Businesses that qualify for these preferential policies can benefit from incentives like CIT rates lower than the standard 25 percent rate and other CIT exemptions and deductions.

These preferential tax treatments, however, do not automatically apply – businesses must first determine their eligibility and carry out the appropriate steps to benefit from the incentives.

This year, the government revised the policies for applying for CIT incentives.

In May, the State Administration of Taxation (SAT) released the Measures on Handling of Enterprise Income Tax Incentives and the Catalogue for Administration of Preferential Corporate Income Tax Policies (2017 Version) (the Catalogue).

The changes introduced in these documents streamline the application procedure for preferential CIT policies.

Rather than apply with the tax bureau, corporate taxpayers can now determine by themselves whether they are eligible for preferential tax policies, and enjoy the incentives when they make CIT returns (at the time of pre-payment or final settlement, depending on the specific incentive).

However, as the onus of determining eligibility is now on the taxpayer, they must accurately assess their status and comply with relevant regulations. Failure to do so could result in taxpayers having to pay back their full tax liabilities, and could also expose them to potential fines and other penalties.

What’s the change?

Before 2015, taxpayers had to acquire pre-approval from the tax bureau to be eligible to claim CIT incentives. Businesses that failed to obtain approval beforehand risked not being able to enjoy the preferential policies at a later date.

In 2015, China simplified the system so that taxpayers no longer had to make record-filing with tax bureaus before making tax declarations and claiming tax benefits. Rather, they could claim benefits and complete record-filing with the tax bureau afterwards, but no later than the Annual CIT Reconciliation Report.

TASK 1: According to the excerpt on corporate income tax incentives, why must taxpayers now accurately assess their own eligibility status?

Interface element records:

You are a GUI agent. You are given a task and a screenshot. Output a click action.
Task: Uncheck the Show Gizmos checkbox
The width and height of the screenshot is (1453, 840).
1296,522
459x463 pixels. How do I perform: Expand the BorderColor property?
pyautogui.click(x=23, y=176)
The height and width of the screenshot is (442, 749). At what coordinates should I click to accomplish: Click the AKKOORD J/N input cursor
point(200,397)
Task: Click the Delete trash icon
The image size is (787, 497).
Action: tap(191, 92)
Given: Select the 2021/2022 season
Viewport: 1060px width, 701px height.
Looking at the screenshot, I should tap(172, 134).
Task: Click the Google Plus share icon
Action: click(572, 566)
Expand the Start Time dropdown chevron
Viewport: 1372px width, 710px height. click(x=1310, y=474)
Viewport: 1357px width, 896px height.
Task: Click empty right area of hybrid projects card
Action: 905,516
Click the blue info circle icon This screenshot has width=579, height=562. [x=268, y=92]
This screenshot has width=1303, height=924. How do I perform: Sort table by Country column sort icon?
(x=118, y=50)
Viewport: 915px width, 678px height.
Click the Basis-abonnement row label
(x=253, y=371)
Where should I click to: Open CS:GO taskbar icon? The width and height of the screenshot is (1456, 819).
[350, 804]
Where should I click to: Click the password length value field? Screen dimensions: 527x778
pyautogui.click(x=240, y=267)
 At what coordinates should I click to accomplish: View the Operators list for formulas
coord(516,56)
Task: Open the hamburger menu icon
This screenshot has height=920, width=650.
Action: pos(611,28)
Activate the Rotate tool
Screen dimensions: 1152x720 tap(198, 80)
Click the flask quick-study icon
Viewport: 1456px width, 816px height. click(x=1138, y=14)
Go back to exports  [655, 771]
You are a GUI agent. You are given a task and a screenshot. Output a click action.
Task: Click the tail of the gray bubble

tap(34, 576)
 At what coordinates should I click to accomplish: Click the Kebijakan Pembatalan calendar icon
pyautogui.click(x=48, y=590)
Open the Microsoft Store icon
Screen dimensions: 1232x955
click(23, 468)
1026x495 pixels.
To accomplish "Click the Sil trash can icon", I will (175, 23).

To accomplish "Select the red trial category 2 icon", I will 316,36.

TASK 2: Return every line of the records that contains the string "width". Case counts.

ANSWER 1: The onus of determining eligibility now falls on the taxpayer, who no longer applies with the tax bureau. Failing to assess it correctly could mean paying back the full tax liability and facing possible fines and other penalties.

ANSWER 2:
The width and height of the screenshot is (1453, 840).
The height and width of the screenshot is (442, 749). At what coordinates should I click to accomplish: Click the AKKOORD J/N input cursor
Viewport: 1060px width, 701px height.
Viewport: 1372px width, 710px height. click(x=1310, y=474)
Viewport: 1357px width, 896px height.
Click the blue info circle icon This screenshot has width=579, height=562. [x=268, y=92]
This screenshot has width=1303, height=924. How do I perform: Sort table by Country column sort icon?
Viewport: 915px width, 678px height.
Where should I click to: Open CS:GO taskbar icon? The width and height of the screenshot is (1456, 819).
This screenshot has height=920, width=650.
Viewport: 1456px width, 816px height. click(x=1138, y=14)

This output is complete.